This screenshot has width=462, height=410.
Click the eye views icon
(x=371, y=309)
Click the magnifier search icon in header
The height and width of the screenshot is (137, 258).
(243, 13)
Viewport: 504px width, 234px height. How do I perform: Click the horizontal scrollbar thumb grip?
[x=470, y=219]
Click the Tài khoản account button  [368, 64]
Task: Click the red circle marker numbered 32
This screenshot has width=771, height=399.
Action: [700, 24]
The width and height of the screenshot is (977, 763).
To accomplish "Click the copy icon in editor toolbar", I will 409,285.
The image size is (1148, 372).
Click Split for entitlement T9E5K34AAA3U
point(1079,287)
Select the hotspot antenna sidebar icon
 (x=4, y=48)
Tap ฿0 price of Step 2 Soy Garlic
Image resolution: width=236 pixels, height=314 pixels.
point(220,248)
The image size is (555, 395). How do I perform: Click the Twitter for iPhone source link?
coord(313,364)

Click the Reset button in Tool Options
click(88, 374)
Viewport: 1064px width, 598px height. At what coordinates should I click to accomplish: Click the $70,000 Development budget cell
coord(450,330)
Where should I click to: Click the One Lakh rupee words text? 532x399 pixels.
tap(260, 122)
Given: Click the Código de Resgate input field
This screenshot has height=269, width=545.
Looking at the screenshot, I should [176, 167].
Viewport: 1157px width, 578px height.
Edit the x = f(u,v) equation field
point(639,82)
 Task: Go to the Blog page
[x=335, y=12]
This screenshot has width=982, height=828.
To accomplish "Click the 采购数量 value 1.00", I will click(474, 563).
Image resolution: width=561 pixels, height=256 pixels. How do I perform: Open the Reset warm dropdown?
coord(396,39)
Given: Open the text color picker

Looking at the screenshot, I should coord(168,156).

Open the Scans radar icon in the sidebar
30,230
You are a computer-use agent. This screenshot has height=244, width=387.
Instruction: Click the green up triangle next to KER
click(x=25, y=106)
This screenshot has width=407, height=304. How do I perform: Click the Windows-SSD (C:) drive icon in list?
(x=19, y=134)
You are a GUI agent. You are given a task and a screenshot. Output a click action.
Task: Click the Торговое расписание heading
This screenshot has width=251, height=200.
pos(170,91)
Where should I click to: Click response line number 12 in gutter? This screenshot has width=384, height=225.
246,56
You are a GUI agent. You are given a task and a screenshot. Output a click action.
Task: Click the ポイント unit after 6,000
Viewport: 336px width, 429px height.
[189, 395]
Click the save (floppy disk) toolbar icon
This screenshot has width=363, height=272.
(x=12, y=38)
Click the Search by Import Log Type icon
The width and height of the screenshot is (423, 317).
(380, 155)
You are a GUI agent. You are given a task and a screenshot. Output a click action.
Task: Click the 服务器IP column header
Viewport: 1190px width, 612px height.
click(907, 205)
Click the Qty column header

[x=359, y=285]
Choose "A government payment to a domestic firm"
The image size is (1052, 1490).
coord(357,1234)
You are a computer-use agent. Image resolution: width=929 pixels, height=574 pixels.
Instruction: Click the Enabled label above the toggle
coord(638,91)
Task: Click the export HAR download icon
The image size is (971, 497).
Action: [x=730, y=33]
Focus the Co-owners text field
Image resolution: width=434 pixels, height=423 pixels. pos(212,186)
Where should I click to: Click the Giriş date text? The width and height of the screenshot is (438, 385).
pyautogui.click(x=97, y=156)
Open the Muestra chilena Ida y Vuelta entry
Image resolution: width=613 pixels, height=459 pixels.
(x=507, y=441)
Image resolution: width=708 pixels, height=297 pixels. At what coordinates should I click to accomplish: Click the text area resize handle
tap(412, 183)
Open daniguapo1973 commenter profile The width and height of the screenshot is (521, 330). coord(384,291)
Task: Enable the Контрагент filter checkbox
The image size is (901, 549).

■ **Work to be completed**:
The entries above need to be repeated in full, exactly as written.

■ **Expected answer**:
This screenshot has width=462, height=410.
Click the eye views icon
(x=371, y=309)
Click the magnifier search icon in header
The height and width of the screenshot is (137, 258).
(243, 13)
Viewport: 504px width, 234px height. How do I perform: Click the horizontal scrollbar thumb grip?
[x=470, y=219]
Click the Tài khoản account button  [368, 64]
Task: Click the red circle marker numbered 32
This screenshot has width=771, height=399.
Action: [700, 24]
The width and height of the screenshot is (977, 763).
To accomplish "Click the copy icon in editor toolbar", I will 409,285.
The image size is (1148, 372).
Click Split for entitlement T9E5K34AAA3U
point(1079,287)
Select the hotspot antenna sidebar icon
 (x=4, y=48)
Tap ฿0 price of Step 2 Soy Garlic
Image resolution: width=236 pixels, height=314 pixels.
point(220,248)
The image size is (555, 395). How do I perform: Click the Twitter for iPhone source link?
coord(313,364)

Click the Reset button in Tool Options
click(88, 374)
Viewport: 1064px width, 598px height. At what coordinates should I click to accomplish: Click the $70,000 Development budget cell
coord(450,330)
Where should I click to: Click the One Lakh rupee words text? 532x399 pixels.
tap(260, 122)
Given: Click the Código de Resgate input field
This screenshot has height=269, width=545.
Looking at the screenshot, I should [176, 167].
Viewport: 1157px width, 578px height.
Edit the x = f(u,v) equation field
point(639,82)
 Task: Go to the Blog page
[x=335, y=12]
This screenshot has width=982, height=828.
To accomplish "Click the 采购数量 value 1.00", I will click(474, 563).
Image resolution: width=561 pixels, height=256 pixels. How do I perform: Open the Reset warm dropdown?
coord(396,39)
Given: Open the text color picker

Looking at the screenshot, I should coord(168,156).

Open the Scans radar icon in the sidebar
30,230
You are a computer-use agent. This screenshot has height=244, width=387.
Instruction: Click the green up triangle next to KER
click(x=25, y=106)
This screenshot has width=407, height=304. How do I perform: Click the Windows-SSD (C:) drive icon in list?
(x=19, y=134)
You are a GUI agent. You are given a task and a screenshot. Output a click action.
Task: Click the Торговое расписание heading
This screenshot has width=251, height=200.
pos(170,91)
Where should I click to: Click response line number 12 in gutter? This screenshot has width=384, height=225.
246,56
You are a GUI agent. You are given a task and a screenshot. Output a click action.
Task: Click the ポイント unit after 6,000
Viewport: 336px width, 429px height.
[189, 395]
Click the save (floppy disk) toolbar icon
This screenshot has width=363, height=272.
(x=12, y=38)
Click the Search by Import Log Type icon
The width and height of the screenshot is (423, 317).
(380, 155)
You are a GUI agent. You are given a task and a screenshot. Output a click action.
Task: Click the 服务器IP column header
Viewport: 1190px width, 612px height.
click(907, 205)
Click the Qty column header

[x=359, y=285]
Choose "A government payment to a domestic firm"
The image size is (1052, 1490).
coord(357,1234)
You are a computer-use agent. Image resolution: width=929 pixels, height=574 pixels.
Instruction: Click the Enabled label above the toggle
coord(638,91)
Task: Click the export HAR download icon
The image size is (971, 497).
Action: [x=730, y=33]
Focus the Co-owners text field
Image resolution: width=434 pixels, height=423 pixels. pos(212,186)
Where should I click to: Click the Giriş date text? The width and height of the screenshot is (438, 385).
pyautogui.click(x=97, y=156)
Open the Muestra chilena Ida y Vuelta entry
Image resolution: width=613 pixels, height=459 pixels.
(x=507, y=441)
Image resolution: width=708 pixels, height=297 pixels. At what coordinates should I click to accomplish: Click the text area resize handle
tap(412, 183)
Open daniguapo1973 commenter profile The width and height of the screenshot is (521, 330). coord(384,291)
Task: Enable the Контрагент filter checkbox
The image size is (901, 549).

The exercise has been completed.